TULSA, Okla. (CelebrityAccess) – Roy Clark, a country music hall of famer, and award-winning country music multi-instrumentalist, Grand Ole Opry member and co-host of the ‘Hee Haw’ television series, died on Thursday, Nov. 15th. He was 85.
According to Clark’s publicist, he passed from complications of pneumonia at his home in Tulsa, Okla.
Born Roy Linwood Clark on April 15, 1933, in Meherrin, Virginia, Clark relocated with his family to Washington D.C. when he was still in school. His father, a musician as well, ensured that Clark was able to avail himself of the cultural opportunities afforded by the nation’s capital.
“I was subjected to different kinds of music before I ever played. Dad said, ‘Never turn your ear off to music until your heart hears it–because then you might hear something you like,'” Clark said in his 1994 autobiography “My Life — In Spite of Myself” which he co-wrote with Marc Elliot.

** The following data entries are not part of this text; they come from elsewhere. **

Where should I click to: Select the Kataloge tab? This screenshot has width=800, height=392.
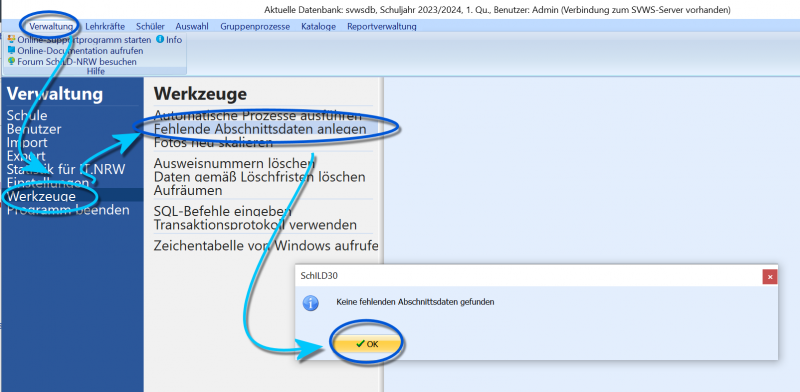[x=318, y=27]
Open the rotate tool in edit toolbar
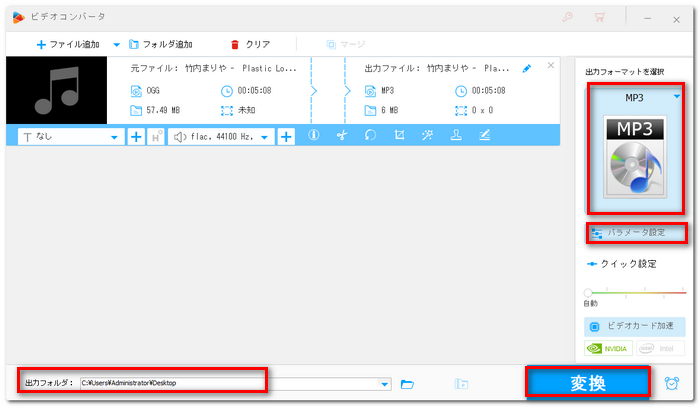The width and height of the screenshot is (700, 407). [370, 136]
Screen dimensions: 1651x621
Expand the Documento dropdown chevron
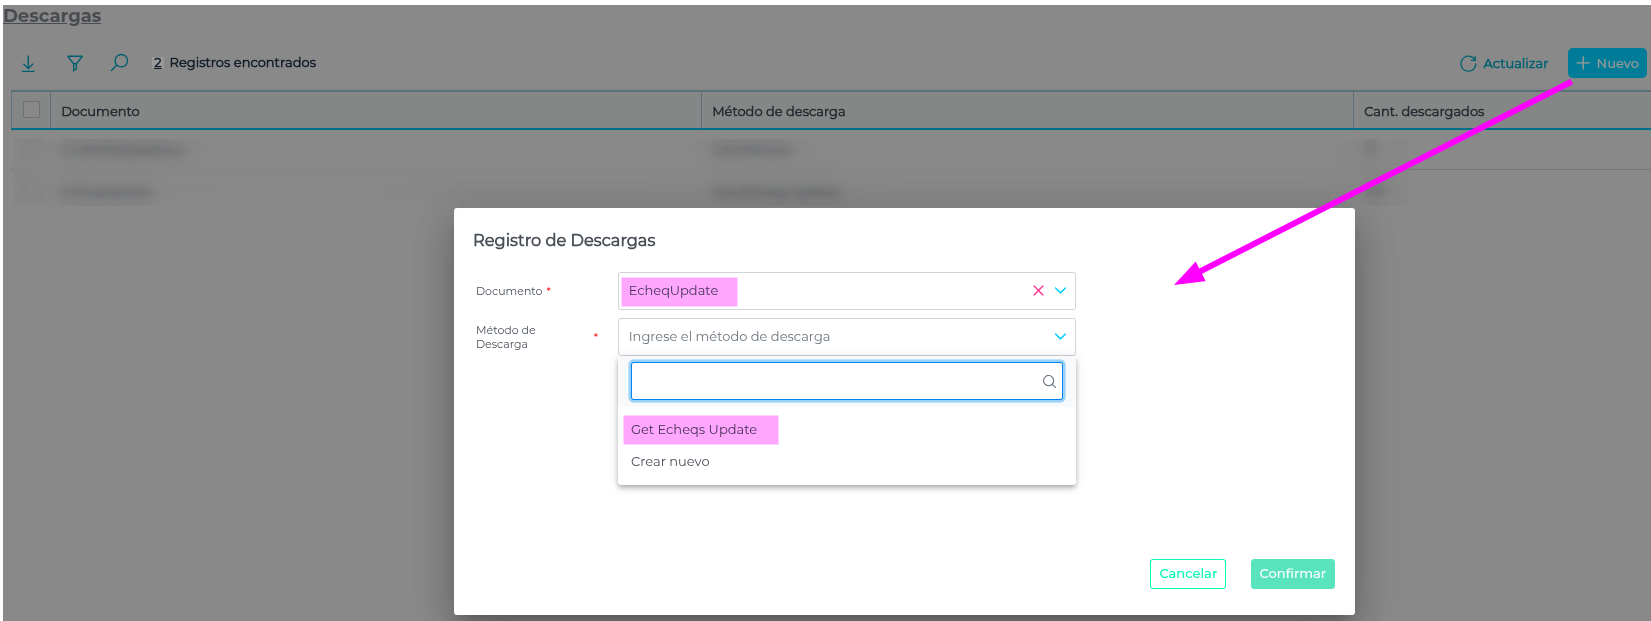(x=1060, y=291)
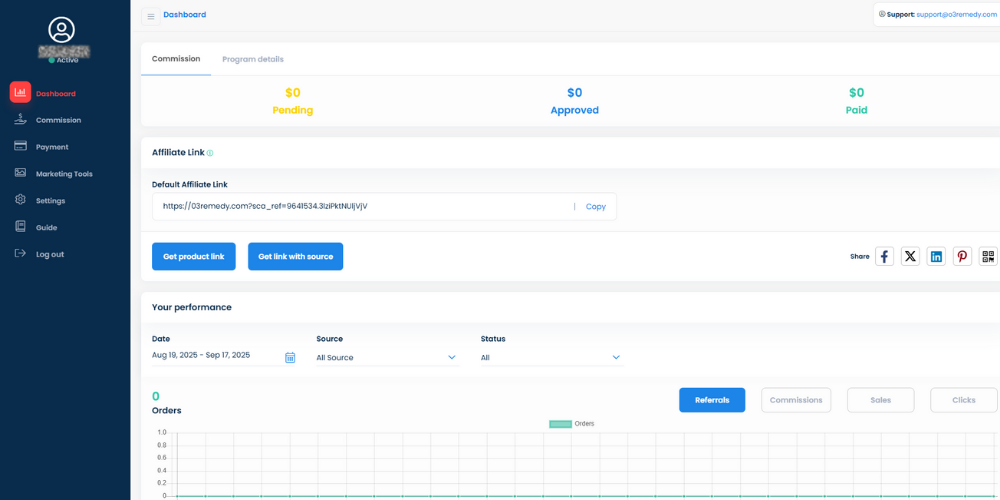This screenshot has height=500, width=1000.
Task: Click the user profile avatar icon
Action: 61,29
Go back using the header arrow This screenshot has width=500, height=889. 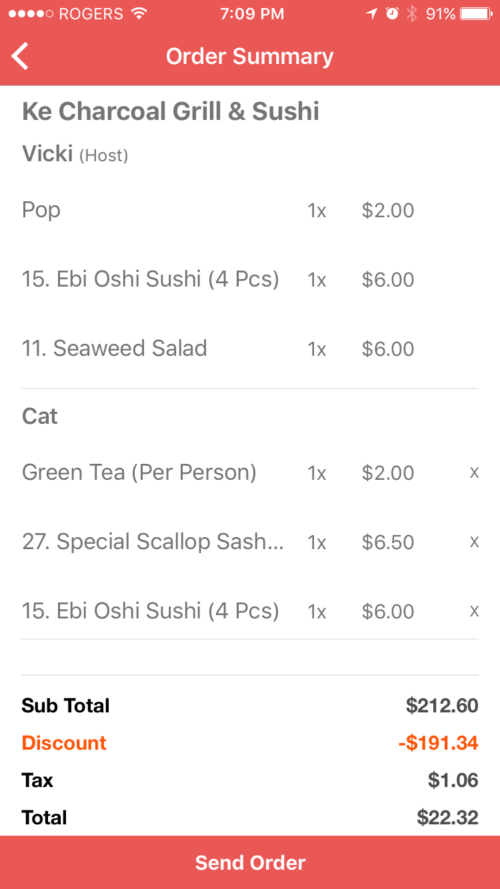[x=20, y=57]
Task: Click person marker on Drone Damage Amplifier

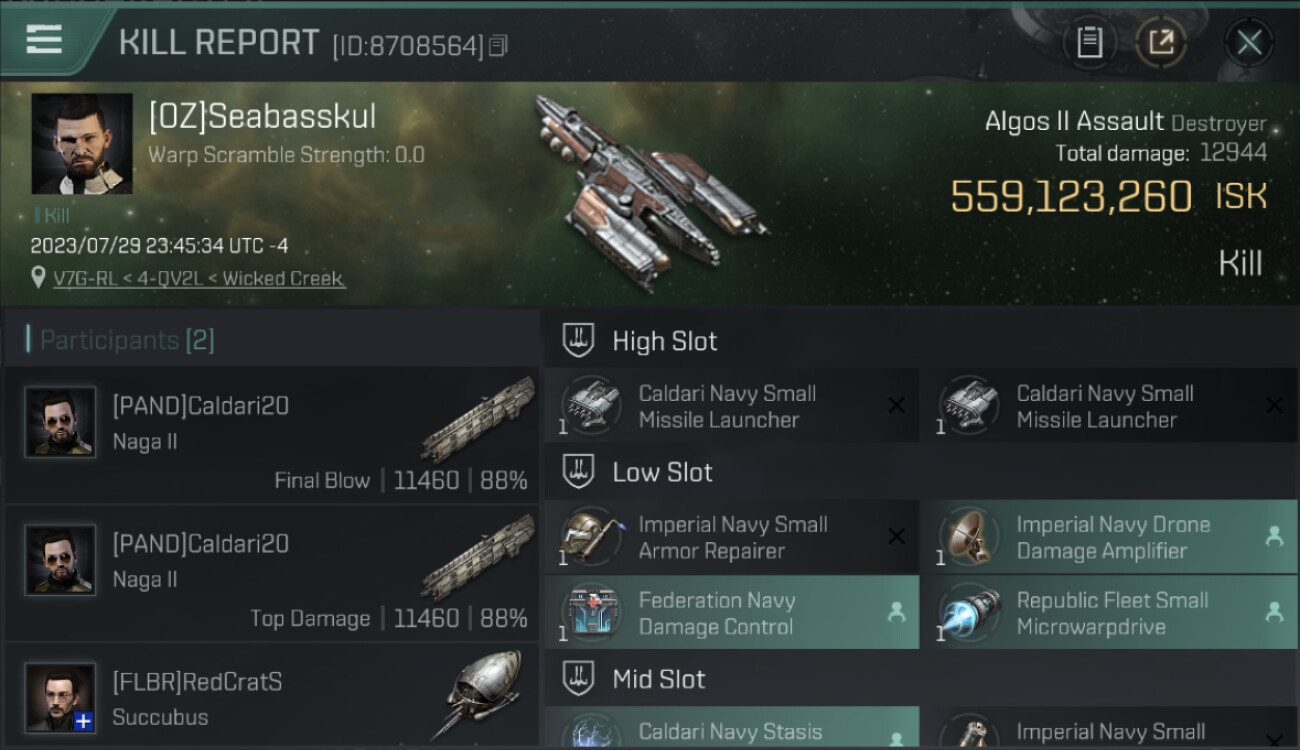Action: (x=1274, y=536)
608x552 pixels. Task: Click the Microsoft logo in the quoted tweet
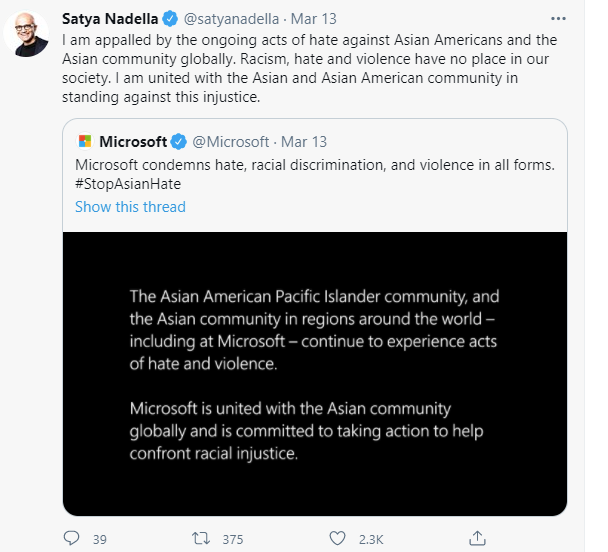[84, 141]
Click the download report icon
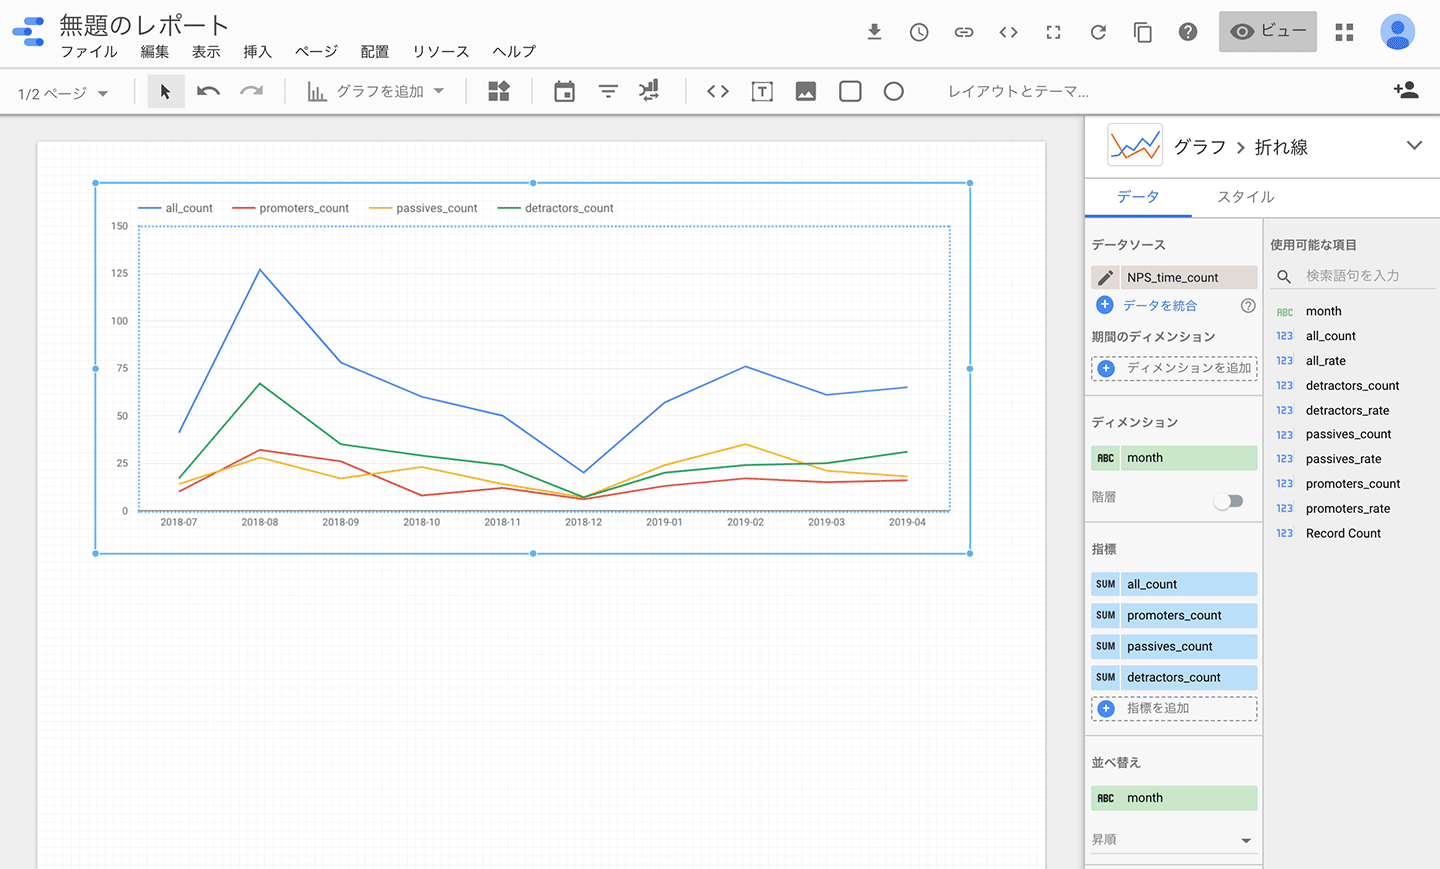Screen dimensions: 1440x869 click(x=874, y=32)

Like so many artists who make a career out of performance, he took to music at an early age, first learning the banjo and mandolin. He received his first guitar at 14, and began playing professionally with his father by 15.
Clark’s proficiency with guitar caught the attention of established artists and began to tour nationally with artists such as Hank Williams and Grandpa Jones. After winning a national banjo competition in 1950, he was invited to perform at the Grand Ole Opry, introducing Clark to country music legends such as Red Foley and Ernest Tubb.
While Clark focused on country music, he also ventured into other forms, such as jazz and pop, as well as early rock n’ roll, including performing with Jimmy Dean and the Texas Wildcats, and backing up Elvis Presley.
In 1960, he accepted an invitation to open for Wanda Jackson at the Golden Nugget in Las Vegas, where Ken Nelson, an A&R rep from Capitol Records heard him play and signed him, opening the door for Clark’s first national headlining tour. He also released his debut album The Lightning Fingers Of Roy Clark.
In 1961, he began a particularly productive phase of his career and scored his first with The Tips Of My Fingers, a country song that featured an orchestra and string section, and which cracked the top ten of the Billboard Country Chart.
“We didn’t call it crossover then but I guess that’s what it was,” Clark said “We didn’t aim for that, because if you aim for both sides you miss them both. But we just wanted to be believable.”
Through the early 1960s, he released a studio album every year, scoring hits with Roy Clark Sings Lonesome Love Ballads (1966), Do You Believe This Roy Clark (1968), and Yesterday, When I Was Young (1969).
He also became a fixture on television, appearing on ‘The Tonight Show’ and ‘American Bandstand’ and a slew of variety shows where he often portrayed a country bumpkin. The casting became more permanent when he landed a spot on ‘Hee Haw’ when it premiered in 1969, with Clark serving as a comic foil to his co-star Buck Owens. The show was an immediate hit, and even after CBS cancelled it after two-and-a-half years, the show moved into syndication where it thrived until 1992.
Through the 1970 and 1980s, Clark continued to record, releasing 23 albums over the course of the decade, including Roy Clark’s Family Album (1973) which hit number 2 on the Billboard Country Chart and Roy Clark / The Entertainer, which peaked at #4 in 1974.
He also continued to tour, including pioneering sold-out headlining runs in the Soviet Union in 1976 and again in 1988.
Clark accumulated a trove of accolades over the course of his long career, including a Grammy, multiple CMA and ACM Awards, and induction into the Country Music Hall of Fame. Clark was also the first country artist to be inducted into the Entertainer Hall of Fame.
Clark lived in Tulsa, with Barbara, his wife of 61 years.
Following his passing, Clark’s colleagues in the country music community expressed their grief.
“I lost a dear friend today and my heart hurts. Rest in peace, Roy.” – Bobby Bare
“I have fond memories of my friend Roy. We shared laughter when I did guest spots on Hee Haw. I will miss him. God Bless his family and may he rest in peace.” – Jerry Lee Lewis
“Roy Clark was one of the greats in the music industry, was also a great friend and we had a lot in common. We both love music and both loved aviation. I will miss my friend!” – Mickey Gilley
“When I think back on my career and the ones that helped shape me, Roy was there. As a young boy, I idolized him… as a fellow artist, I adored him. God Bless you and keep you by His side, Roy, til we meet again – I love you, Forever and Ever, Amen.” – Randy Travis
Clark is survived by Barbara, his sons Roy Clark II and wife Karen, Dr. Michael Meyer and wife Robin, Terry Lee Meyer, Susan Mosier and Diane Stewart, and his grandchildren: Brittany Meyer, Michael Meyer, Caleb Clark, Josiah Clark and his sister, Susan Coryell.
Roy is preceded in death by his beloved grandson Elijah Clark who passed at the age of fourteen on September 24, 2018.
A memorial celebration will be held in the coming days in Tulsa, Okla., details forthcoming.